Le Nul-o-mètre s’est encore déplacé du mauvais côté !

La chaîne « France 3 » annonce la suppression prochaine du jeu « Des Chiffres et des Lettres », le seul jeu qui ne fasse pas appel qu’à la mémoire, car « le mot le plus long » repose sur une série de lettres, tirées au sort, qui est un champ d’exercice analytico-synthétique dont le candidat doit tirer le meilleur fruit.

Quant à la recherche arithmétique elle trouve son intérêt dans l’utilisation des quatre opérations de base pour cheminer jusqu’à un total proposé par le hasard. Là aussi, l’intelligence logique déductive est mise à l’épreuve.

Simple, intelligent, ludique, dans un esprit de compétition courtoise entre deux candidats, réglé par une équipe compétente et sympathique.
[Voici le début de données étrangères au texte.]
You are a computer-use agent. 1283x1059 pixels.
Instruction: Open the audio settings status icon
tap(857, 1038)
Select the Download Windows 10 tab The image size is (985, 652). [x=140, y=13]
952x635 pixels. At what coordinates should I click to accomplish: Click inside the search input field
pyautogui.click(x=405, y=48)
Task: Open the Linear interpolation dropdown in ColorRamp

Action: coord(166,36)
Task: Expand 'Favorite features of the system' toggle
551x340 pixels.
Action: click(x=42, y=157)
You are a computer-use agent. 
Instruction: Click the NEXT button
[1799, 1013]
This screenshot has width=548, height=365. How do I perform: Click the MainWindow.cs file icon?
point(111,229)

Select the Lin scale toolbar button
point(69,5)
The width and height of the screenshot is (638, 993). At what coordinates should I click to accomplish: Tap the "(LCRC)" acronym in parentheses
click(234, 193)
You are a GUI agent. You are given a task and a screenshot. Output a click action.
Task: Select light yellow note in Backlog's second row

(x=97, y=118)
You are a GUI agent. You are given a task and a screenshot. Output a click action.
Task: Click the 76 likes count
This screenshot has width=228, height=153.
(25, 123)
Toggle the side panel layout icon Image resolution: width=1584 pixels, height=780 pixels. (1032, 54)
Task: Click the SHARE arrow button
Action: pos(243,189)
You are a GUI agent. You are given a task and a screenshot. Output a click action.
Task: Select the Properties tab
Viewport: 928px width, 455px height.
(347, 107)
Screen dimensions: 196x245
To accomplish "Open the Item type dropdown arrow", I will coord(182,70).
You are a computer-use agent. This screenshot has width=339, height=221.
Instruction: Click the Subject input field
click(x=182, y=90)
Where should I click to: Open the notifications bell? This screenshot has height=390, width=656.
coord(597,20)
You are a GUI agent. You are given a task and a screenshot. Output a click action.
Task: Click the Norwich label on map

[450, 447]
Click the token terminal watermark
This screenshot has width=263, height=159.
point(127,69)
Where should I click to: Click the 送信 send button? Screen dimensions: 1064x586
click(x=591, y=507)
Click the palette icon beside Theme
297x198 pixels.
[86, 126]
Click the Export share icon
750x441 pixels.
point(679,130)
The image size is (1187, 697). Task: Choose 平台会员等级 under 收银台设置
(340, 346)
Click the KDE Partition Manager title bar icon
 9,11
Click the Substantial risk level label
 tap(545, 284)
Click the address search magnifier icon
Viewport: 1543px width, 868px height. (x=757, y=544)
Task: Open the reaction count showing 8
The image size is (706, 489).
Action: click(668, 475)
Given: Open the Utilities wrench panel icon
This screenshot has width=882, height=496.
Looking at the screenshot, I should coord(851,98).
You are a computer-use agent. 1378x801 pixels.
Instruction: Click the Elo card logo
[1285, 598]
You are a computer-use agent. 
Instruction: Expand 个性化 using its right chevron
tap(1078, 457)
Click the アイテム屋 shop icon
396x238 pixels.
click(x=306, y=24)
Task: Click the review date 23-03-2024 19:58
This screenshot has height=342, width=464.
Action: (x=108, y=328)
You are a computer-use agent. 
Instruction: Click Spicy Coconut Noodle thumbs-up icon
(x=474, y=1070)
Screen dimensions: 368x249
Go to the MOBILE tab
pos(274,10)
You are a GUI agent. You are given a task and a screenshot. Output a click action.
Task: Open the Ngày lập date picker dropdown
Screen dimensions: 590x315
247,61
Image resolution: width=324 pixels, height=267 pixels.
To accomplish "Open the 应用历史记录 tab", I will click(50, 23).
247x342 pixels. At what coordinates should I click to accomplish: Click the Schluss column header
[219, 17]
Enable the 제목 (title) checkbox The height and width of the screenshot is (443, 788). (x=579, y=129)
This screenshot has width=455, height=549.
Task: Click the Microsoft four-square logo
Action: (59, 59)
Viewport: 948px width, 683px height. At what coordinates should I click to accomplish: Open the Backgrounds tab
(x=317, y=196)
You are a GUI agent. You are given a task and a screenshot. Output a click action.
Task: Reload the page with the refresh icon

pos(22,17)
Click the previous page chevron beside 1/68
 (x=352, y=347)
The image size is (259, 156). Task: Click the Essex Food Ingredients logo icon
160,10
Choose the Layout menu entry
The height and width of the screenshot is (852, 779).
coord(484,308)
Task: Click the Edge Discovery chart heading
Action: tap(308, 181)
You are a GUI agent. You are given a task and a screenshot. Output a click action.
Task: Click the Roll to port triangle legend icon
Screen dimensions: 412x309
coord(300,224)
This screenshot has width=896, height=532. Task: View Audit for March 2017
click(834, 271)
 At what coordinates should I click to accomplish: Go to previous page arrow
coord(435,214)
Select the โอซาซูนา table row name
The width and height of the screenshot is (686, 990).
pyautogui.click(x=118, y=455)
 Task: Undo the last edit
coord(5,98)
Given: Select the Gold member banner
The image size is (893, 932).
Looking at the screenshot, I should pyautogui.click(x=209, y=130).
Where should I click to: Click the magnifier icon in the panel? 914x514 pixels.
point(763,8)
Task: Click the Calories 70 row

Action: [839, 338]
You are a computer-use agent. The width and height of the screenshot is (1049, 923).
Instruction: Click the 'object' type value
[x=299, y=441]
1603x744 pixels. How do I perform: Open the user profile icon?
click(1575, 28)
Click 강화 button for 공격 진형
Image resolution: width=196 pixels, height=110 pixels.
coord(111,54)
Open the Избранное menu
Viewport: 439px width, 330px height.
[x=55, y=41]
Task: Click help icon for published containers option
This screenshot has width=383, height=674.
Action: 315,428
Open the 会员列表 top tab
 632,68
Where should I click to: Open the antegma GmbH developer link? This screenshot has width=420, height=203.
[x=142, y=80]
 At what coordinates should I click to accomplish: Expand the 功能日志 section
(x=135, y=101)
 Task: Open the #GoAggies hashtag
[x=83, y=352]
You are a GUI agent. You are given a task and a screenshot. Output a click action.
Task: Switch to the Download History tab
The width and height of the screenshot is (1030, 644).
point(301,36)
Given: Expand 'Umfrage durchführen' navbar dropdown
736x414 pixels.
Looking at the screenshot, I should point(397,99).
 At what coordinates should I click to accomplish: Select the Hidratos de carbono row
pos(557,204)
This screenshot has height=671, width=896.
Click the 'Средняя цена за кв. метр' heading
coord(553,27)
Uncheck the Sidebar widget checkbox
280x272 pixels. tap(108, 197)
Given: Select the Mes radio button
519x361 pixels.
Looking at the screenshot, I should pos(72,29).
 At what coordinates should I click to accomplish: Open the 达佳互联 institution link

Le rêve !

Pourquoi supprimer ce jeu : parce qu’il ne « fait » pas suffisamment d’audience, donc de « Pub », qu’il n’attire pas les foules aux heures de grande écoute.

Pourquoi ce jeu reste-t-il confidentiel ? Parce les gains des joueurs sont ridiculement bas. Le dernier gagnant en date a dû faire un sans-faute durant dix séances (!!!) pour gagner 7.000 Euros, à comparer avec les gains du « Slam », où une seule séance peut en rapporter 10.000 et dont le nombre de séances n’est pas limité !

Un peu de socio-psychologie, sans prétention : quel est l’état d’esprit d’un spectateur face aux jeux qui comportent des prix ? Il choisit son champion, sur des critères morpho psychologiques et intellectuels apparents, auxquels il s’identifie et, dès lors, le facteur déterminant est ce que ce champion est capable de gagner : là commence le rêve du téléspectateur.

« Les Chiffres et Les Lettres » n’est pas moins « culte » que le « Slam », par exemple, peut-être même les « Chiffres » le sont-t-ils un peu plus et « Les Lettres » aussi, qui ne bénéficient d’aucune piste ou définition, comme c’est le cas pour les mots du « Slam ». Mais si sa survie dépend uniquement de son élégance, il est normal, dans le siècle, qu’il disparaisse, pour la médiocrité de ses récompenses et celle de l’intelligence des foules faciles à amuser par l’humour de comptoir ou les évocations grivoises. Dommage pour la culture. La télévision, medium de communication princeps, ne s’honore pas quand elle se prive d’un fleuron difficile à remplacer.